The Commercial Agents Regulations do not go into detail as to how the actual value of the indemnity should be calculated. The EU has set out a formula, based on the German system, for how the calculation should be tackled.
As a result of this, principals with high “suction effect” products should seek to include indemnity provisions in future commercial agency contracts, as this means the popularity of their brand will be taken into account on termination of the agreement.
Conversely, agents dealing with such products should be aware that, if their agreement is terminated, they are likely to receive more through a compensation award than they would through an indemnity payment.


3 responses so far ↓
1 lisa wheeler // May 29, 2009 at 3:45 pm
Does anyone really understand the commercial agency regulations? from this article it almost seems like theyre making things up as they go along
2 Michelle Dawes // Aug 5, 2009 at 2:57 pm
This is very interesting. Can you tell us the name of the German case? I’d like to read it as we deal with German agents from time to time.

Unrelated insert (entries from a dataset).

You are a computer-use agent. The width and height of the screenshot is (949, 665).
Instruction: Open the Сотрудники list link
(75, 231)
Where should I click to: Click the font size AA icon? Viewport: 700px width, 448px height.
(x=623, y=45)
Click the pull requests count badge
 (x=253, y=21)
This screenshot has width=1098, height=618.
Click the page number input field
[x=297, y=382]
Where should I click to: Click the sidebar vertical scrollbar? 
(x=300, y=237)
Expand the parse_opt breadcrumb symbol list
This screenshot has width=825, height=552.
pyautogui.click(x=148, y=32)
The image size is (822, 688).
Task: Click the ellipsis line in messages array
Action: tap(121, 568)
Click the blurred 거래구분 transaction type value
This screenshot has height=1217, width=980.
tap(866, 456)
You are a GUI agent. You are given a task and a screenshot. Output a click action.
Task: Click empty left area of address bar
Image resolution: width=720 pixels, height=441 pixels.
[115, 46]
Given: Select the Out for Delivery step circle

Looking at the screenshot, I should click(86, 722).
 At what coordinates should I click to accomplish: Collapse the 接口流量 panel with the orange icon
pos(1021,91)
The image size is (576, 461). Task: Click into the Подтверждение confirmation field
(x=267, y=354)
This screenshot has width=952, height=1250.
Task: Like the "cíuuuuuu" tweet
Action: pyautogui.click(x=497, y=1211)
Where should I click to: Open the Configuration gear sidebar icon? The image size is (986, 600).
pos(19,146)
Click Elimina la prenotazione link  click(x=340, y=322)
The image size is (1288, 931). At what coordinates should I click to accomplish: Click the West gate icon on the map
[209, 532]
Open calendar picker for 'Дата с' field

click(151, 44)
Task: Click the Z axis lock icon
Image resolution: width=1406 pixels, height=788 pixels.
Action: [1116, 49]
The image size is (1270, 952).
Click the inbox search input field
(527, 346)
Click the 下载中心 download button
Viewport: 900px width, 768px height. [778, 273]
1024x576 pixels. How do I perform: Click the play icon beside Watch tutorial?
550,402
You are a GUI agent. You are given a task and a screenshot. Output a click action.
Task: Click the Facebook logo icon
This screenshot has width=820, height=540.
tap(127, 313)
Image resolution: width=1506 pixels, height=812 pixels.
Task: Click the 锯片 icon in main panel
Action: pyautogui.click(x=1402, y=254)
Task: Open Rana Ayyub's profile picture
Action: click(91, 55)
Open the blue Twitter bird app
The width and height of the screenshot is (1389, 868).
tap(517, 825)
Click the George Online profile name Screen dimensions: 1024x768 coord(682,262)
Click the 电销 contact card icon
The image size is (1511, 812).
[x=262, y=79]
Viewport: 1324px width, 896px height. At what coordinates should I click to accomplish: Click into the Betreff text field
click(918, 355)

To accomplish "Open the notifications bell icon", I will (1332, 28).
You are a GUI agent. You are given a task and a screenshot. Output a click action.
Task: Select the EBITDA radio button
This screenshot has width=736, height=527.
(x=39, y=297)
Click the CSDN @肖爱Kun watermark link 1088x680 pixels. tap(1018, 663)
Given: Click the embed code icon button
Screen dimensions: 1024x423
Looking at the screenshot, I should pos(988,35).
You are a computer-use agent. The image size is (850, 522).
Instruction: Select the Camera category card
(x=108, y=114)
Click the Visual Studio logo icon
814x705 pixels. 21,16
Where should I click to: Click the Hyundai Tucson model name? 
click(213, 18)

3 E. sola // Nov 18, 2009 at 1:25 pm
Why can’t our government put its head together and create a bill that would protect commercial agents in the UK? These agents have paid so much taxes in the past that the government must do its part in return - protect them at least. Many German/Euro companies have created their markets here in the UK for many years through UK agents, and once they have established these markets in the UK, they simply dismiss these agents automatically to set their own offices here. UK is tagging along with these countries which have vested interested in our market, but could, in a way, be exploiting UKagents, as UK laws has no set direction with regards to COMMERCIAL AGENCY. Small companies are very vulnerable, and they have no protection at all.